We do not so read the Constitution….To say that the Congress may withdraw or ignore that pledge is to assume that the Constitution contemplates a vain promise; a pledge having no other sanction than the pleasure and convenience of the pledgor. This Court has given no sanction to such a conception of the obligations of our government.
The Fourteenth Amendment, in its fourth section, explicitly declares: ‘The validity of the public debt of the United States, authorized by law, * * * shall not be questioned.’ While this provision was undoubtedly inspired by the desire to put beyond question the obligations of the government issued during the Civil War, its language indicates a broader connotation. We regard it as confirmatory of a fundamental principle which applies as well to the government bonds in question, and to others duly authorized by the Congress, as to those issued before the amendment was adopted. Nor can we perceive any reason for not considering the expression ‘the validity of the public debt’ as embracing whatever concerns the integrity of the public obligations.”

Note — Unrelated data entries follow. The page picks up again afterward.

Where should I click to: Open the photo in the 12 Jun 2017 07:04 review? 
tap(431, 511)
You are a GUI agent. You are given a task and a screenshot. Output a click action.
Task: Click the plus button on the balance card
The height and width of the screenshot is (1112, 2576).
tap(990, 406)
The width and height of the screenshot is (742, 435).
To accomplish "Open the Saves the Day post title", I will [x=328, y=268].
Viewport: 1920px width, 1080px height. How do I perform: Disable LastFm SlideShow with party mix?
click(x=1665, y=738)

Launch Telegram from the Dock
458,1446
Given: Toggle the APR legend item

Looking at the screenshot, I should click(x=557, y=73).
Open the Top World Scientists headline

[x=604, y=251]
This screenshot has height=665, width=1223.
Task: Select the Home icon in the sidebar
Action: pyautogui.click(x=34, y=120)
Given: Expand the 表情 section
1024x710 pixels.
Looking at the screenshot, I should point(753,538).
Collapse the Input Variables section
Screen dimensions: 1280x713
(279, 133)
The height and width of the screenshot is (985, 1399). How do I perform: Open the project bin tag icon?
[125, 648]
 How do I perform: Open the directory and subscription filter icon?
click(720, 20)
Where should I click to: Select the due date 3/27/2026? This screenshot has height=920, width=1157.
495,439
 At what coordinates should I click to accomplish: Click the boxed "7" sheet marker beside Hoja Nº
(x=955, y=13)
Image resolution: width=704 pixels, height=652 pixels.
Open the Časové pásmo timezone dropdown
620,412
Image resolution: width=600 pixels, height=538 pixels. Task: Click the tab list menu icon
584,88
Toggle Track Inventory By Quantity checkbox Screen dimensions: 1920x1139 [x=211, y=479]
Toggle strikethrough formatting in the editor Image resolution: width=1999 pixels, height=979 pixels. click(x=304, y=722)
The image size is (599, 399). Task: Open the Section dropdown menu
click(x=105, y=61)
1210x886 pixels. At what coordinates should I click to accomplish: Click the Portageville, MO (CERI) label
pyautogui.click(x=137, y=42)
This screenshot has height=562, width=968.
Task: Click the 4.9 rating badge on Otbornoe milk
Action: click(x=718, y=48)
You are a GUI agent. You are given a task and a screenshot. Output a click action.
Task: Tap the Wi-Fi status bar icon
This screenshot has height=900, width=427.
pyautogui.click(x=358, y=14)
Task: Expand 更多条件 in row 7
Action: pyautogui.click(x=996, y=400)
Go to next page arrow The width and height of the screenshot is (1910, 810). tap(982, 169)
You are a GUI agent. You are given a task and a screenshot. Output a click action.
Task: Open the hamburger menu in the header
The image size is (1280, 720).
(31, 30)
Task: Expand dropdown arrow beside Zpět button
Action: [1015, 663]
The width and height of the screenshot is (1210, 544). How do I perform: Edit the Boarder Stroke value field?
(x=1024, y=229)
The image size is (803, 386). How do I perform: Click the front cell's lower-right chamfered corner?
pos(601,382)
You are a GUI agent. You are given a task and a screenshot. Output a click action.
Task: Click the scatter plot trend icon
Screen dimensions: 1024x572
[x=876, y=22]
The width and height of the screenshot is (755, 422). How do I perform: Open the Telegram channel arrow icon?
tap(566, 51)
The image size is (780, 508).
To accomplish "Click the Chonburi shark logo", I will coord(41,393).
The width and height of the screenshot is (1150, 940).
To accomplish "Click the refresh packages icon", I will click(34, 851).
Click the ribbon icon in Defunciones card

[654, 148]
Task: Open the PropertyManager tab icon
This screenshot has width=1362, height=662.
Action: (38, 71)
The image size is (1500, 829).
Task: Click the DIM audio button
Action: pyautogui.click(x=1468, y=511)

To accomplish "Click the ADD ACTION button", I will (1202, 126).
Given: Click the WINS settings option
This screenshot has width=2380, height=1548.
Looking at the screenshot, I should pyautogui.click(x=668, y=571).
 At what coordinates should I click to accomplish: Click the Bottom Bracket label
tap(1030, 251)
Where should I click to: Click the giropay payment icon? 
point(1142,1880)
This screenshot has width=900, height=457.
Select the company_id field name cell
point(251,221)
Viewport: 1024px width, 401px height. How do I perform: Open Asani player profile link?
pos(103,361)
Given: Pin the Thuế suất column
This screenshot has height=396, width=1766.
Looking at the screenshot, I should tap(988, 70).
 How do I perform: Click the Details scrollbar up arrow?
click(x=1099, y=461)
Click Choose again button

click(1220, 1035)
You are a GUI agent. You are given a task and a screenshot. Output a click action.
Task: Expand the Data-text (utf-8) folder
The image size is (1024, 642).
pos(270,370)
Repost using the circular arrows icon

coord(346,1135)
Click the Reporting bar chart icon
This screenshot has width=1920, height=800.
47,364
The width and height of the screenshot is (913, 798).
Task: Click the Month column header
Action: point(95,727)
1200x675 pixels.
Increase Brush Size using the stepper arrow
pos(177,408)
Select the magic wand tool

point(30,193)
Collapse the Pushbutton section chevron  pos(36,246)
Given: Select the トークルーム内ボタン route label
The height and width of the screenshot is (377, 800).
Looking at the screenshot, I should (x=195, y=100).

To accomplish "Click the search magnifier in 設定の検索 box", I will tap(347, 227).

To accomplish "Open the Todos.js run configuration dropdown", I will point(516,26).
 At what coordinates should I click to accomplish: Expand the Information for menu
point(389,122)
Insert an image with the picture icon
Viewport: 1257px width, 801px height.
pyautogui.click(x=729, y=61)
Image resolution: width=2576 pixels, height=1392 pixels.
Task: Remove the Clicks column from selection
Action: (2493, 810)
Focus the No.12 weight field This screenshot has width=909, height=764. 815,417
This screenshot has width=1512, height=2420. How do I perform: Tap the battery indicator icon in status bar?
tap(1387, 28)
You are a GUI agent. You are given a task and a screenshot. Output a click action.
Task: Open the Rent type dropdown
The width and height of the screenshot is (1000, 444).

The office of the President as “Chief Executive” is empowered by the Constitution that “he shall take Care that the Laws be faithfully executed”.
He is also Constitutionally bound by his oath of office:
“I do solemnly swear (or affirm) that I will faithfully execute the Office of President of the United States, and will to the best of my Ability, preserve, protect and defend the Constitution of the United States.”
This creates a slippery slope for any President. In other words he has no choice in acting per the Constitution lest he violate his oath and for that could be subject to impeachment.
A secondary argument, slightly less compelling, is that in his job as Commander in Chief to protect the nation against any threats could be cited here. A default that plunges the nation into another recession and costs the taxpayers hundreds of billions in additional Federal interest payments and billions more in higher credit card, mortgage and consumer loans threatens the nation as much as any war or attack does. Not acting would weaken the nation considerably and his failure to protect the nation from this sort of “attack” would also be seen as a failure to fulfill his oath.
So the 14th/PERRY V. UNITED STATES makes it clear on the debt’s validity and the fact that it cannot be abrogated in anyway that diminishes the full faith and credit of the nation and its trust with any one owed money via a statute approved by Congress, be it your mom on SS, a cleaning contractor for a federal building or foreign nations holding bonds. All are equally valid and must be honored.
So no action by Congress is illegal and the Debt Ceiling law in any dispute is trumped by the Constitution. In “Perry” Chief Justice Hughes wrote the majority opinion: “We do not so read the Constitution…the Congress has not been vested with authority to alter or destroy those obligations.”
Altering those obligations means that the terms of meeting them cannot be changed in anyway so even a default of a few days or a program to pay bills in some order with revenues is not allowed. So inaction that allows any sort of modification is out of the question as well.
If Obama does not act to avert the crisis if negotiations fail that is a more compelling reason to Impeach than trying to claim that he exceeds his Constitutional power in resolving the crisis using the 14th.